## Exercise description
In the abstract below on couple identity and breast cancer, what mediated the link between women's identification with their relationships and their psychosocial adjustment?

## Excerpted text
Journal of Behavioral Medicine 3/2017

The closer ‘We’ are, the stronger ‘I’ am: the impact of couple identity on cancer coping self-efficacy

Tijdschrift:
Journal of Behavioral Medicine > Uitgave 3/2017
Auteurs:
Saunia Ahmad, Karen Fergus, Kristina Shatokhina, Sandra Gardner

Abstract

The present study tested the supposition that greater levels of couple identity (or we-ness) increase a woman’s coping self-efficacy in relation to breast cancer, which, in turn, predicts better psychosocial adjustment. Women (N = 112) in committed relationships completed surveys assessing their levels of couple identity, cancer coping self-efficacy, and aspects of their psychosocial adjustment (specifically, depression, anxiety and functional well-being) during one of their outpatient visits to the cancer centre. As predicted, the more women identified with their relationships, the lower their levels of depression and anxiety were and the greater their functional well-being was. This relationship was mediated by coping self-efficacy: greater identification with one’s relationship predicted greater confidence in one’s ability to cope, which, in turn, predicted better adjustment. The role intimate relationships play in women’s adjustment to breast cancer, as well as directions for further research, are discussed.

## Available data

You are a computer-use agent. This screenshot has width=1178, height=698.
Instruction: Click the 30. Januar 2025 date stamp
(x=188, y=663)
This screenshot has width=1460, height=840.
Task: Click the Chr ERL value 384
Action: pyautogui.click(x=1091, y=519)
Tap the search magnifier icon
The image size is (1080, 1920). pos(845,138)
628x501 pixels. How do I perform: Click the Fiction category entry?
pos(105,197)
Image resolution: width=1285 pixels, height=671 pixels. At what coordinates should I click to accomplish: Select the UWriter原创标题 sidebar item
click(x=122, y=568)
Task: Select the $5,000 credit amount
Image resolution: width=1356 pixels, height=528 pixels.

## Task solution
Coping self-efficacy.